YOUR OBJECTIVE:
Search each line below for "Insert", then return the lines where it appears.

(EXTRACTED INFORMATION begins)

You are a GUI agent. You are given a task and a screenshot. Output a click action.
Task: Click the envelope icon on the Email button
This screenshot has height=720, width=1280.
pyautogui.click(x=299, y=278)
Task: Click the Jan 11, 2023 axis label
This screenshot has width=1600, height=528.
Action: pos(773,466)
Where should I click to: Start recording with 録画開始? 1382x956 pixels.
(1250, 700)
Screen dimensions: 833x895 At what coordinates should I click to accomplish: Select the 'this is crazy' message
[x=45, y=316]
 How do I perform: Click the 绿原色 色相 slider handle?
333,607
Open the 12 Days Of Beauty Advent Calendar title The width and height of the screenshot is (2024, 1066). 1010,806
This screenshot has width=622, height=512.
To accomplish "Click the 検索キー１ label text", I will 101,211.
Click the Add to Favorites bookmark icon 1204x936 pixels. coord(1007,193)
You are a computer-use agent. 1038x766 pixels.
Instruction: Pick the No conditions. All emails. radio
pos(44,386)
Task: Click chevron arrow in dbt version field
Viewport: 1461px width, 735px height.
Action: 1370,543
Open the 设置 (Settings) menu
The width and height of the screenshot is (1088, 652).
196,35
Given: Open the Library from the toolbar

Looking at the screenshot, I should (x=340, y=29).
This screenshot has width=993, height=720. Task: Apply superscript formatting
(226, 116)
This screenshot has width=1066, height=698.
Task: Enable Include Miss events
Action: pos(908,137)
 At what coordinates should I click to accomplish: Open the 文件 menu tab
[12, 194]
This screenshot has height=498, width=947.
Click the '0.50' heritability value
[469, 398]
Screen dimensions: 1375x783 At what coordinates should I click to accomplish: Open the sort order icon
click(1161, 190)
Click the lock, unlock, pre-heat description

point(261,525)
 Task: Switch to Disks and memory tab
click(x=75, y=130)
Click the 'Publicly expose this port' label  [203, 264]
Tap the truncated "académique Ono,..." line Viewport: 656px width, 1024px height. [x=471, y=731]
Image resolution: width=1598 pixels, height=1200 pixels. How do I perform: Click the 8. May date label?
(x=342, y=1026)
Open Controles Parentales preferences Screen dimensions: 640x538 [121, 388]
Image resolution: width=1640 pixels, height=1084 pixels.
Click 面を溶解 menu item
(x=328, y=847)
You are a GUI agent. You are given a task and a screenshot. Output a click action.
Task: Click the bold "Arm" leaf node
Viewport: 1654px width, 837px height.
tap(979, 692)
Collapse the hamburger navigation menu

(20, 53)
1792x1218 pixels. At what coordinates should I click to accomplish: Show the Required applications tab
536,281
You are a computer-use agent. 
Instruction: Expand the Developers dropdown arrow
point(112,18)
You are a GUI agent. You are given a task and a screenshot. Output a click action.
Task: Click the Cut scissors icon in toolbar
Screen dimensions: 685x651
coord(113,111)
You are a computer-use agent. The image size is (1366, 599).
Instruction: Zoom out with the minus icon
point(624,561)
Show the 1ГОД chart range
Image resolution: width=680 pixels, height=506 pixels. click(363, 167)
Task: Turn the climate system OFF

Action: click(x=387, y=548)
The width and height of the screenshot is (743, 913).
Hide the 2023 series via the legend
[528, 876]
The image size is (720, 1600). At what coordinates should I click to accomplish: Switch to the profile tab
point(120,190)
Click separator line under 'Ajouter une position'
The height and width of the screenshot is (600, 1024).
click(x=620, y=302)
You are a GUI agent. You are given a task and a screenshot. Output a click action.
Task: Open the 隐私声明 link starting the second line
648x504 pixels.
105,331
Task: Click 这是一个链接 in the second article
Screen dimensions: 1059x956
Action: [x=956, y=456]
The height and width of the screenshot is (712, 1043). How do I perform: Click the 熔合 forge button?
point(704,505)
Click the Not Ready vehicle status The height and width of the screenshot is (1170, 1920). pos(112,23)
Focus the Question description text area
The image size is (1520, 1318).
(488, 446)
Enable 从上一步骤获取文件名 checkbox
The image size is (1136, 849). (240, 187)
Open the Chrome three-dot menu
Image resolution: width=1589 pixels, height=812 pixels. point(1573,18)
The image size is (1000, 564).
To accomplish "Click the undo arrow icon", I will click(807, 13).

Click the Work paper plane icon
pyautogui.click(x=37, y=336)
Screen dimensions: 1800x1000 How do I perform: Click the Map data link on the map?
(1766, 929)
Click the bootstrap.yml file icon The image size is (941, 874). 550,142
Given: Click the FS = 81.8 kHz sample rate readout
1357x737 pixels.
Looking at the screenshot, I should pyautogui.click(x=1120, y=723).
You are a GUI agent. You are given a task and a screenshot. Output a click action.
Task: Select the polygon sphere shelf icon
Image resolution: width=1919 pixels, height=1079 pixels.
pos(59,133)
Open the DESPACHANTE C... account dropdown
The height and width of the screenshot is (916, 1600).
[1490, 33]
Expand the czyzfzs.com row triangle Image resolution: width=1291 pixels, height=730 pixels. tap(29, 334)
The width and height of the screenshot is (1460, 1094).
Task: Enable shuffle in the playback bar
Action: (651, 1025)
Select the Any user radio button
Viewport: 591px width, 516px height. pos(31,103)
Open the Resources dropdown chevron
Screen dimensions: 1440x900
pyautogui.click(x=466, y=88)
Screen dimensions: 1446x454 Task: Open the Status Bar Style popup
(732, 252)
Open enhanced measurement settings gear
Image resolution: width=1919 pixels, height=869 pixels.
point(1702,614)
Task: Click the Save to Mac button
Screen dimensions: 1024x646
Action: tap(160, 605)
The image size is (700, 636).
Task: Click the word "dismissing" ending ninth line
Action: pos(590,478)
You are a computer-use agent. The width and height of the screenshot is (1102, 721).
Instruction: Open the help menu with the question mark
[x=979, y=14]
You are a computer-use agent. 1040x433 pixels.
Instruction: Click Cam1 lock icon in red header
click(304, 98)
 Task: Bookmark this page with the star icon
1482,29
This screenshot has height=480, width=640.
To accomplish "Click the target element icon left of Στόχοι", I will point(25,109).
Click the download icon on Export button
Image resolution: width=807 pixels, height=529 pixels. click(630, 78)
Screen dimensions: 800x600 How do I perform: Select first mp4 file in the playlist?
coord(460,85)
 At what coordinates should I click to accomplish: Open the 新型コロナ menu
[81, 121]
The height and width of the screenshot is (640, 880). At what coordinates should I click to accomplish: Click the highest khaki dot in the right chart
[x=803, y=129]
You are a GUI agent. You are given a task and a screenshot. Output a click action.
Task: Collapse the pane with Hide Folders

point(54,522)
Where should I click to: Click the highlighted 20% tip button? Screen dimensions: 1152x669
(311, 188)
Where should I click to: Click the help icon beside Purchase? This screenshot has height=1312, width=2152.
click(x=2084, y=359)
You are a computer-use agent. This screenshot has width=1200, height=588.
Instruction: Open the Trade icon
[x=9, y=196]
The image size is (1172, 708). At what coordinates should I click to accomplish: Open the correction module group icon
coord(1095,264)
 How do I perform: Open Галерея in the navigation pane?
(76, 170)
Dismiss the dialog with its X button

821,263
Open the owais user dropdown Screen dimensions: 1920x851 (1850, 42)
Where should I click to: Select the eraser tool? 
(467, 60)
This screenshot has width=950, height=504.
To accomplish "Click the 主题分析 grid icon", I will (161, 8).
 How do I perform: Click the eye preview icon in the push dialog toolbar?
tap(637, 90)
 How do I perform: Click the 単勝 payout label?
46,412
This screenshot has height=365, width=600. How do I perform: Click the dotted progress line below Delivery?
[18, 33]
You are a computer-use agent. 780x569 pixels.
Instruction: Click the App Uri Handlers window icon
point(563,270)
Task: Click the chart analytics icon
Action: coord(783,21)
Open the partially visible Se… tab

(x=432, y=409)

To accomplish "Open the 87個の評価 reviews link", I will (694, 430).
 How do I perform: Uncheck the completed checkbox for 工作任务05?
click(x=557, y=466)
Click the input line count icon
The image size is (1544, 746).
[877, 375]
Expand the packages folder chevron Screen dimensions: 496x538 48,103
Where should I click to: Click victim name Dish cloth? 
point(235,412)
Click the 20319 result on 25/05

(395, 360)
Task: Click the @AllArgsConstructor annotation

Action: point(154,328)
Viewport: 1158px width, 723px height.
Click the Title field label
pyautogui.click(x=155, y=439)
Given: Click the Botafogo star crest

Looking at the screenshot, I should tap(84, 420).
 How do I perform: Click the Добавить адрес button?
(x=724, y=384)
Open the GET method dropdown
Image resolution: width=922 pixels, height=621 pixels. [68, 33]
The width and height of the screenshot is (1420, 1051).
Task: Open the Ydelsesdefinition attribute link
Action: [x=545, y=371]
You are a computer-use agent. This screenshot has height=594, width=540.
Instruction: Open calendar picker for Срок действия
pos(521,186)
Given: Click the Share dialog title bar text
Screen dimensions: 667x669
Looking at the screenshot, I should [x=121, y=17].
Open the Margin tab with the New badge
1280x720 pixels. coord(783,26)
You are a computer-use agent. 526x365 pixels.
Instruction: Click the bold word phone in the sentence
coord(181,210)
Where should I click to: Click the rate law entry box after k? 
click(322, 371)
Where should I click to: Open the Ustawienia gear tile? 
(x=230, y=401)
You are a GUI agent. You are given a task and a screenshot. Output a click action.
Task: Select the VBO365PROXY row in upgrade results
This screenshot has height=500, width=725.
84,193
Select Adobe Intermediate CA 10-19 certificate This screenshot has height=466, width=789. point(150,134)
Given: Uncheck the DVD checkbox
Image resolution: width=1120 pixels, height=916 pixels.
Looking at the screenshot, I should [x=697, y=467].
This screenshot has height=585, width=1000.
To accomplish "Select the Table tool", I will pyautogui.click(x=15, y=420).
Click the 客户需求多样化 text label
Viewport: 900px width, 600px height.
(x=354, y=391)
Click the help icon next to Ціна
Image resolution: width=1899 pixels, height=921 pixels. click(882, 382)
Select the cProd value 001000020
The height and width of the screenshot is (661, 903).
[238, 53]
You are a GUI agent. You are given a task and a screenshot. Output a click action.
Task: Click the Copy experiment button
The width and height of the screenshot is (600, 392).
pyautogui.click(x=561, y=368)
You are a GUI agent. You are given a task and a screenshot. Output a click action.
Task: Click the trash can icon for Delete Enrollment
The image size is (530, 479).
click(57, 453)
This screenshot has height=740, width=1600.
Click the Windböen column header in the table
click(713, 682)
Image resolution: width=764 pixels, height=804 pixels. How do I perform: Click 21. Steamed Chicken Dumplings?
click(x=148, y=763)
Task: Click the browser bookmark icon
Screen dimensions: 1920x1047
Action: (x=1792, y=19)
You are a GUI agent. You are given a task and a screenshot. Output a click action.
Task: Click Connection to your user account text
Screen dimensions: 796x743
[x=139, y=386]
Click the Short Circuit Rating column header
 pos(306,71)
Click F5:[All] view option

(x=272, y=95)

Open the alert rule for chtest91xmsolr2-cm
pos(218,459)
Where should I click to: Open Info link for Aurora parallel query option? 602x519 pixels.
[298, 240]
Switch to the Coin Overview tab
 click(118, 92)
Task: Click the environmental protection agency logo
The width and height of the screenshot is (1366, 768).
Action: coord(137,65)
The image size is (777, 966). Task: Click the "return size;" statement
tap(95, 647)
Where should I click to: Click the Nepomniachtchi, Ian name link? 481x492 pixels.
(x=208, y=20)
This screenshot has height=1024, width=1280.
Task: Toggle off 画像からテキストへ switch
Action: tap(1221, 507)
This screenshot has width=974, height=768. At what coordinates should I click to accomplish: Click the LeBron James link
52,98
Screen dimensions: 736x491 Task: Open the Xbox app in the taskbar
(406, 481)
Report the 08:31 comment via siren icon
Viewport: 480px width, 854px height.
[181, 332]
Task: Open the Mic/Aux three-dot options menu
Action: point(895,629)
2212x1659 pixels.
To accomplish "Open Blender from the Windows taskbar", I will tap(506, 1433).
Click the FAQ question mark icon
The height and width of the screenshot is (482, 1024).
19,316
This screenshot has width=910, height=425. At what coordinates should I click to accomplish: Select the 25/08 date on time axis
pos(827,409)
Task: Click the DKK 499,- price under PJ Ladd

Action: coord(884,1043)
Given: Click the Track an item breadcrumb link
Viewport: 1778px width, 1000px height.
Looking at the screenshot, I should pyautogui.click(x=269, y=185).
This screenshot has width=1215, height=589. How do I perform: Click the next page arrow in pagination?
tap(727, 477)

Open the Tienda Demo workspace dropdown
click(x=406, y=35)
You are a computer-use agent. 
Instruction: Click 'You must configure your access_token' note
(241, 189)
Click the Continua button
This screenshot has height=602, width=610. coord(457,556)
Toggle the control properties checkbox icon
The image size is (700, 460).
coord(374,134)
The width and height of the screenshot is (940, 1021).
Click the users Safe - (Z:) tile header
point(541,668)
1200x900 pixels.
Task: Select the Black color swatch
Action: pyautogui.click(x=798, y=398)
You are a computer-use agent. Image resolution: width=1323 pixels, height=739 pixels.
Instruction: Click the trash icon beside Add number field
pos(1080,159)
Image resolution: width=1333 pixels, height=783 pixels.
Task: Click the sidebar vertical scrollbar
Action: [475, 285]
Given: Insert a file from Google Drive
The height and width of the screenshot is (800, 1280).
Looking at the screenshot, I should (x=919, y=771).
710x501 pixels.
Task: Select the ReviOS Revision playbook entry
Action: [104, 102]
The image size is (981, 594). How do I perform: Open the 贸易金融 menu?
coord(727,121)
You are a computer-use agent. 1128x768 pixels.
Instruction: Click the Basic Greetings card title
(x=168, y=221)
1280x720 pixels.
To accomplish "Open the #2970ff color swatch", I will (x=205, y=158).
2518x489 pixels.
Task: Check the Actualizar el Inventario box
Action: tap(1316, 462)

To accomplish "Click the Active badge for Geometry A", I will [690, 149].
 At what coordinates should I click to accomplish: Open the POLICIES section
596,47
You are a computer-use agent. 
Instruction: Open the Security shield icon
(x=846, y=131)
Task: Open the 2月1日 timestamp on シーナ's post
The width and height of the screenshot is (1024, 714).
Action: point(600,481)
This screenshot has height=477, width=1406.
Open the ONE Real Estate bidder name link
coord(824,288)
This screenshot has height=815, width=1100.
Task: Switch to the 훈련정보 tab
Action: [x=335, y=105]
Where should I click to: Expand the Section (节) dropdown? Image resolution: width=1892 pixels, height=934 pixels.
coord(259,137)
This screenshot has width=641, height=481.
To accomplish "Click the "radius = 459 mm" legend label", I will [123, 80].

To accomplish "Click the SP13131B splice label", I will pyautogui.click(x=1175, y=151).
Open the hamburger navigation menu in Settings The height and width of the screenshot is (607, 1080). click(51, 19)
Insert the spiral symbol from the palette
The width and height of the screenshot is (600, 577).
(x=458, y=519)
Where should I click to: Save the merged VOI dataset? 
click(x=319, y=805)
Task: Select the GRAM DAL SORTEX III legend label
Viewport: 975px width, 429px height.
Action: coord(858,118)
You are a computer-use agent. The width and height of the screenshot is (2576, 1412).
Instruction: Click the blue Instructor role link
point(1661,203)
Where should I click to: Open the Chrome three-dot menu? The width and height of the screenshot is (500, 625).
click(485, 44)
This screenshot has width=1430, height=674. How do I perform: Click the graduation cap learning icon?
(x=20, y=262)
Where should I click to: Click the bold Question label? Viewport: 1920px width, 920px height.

(EXTRACTED INFORMATION ends)

RESPONSE TO THIS TASK:
Given: Insert a file from Google Drive
Insert the spiral symbol from the palette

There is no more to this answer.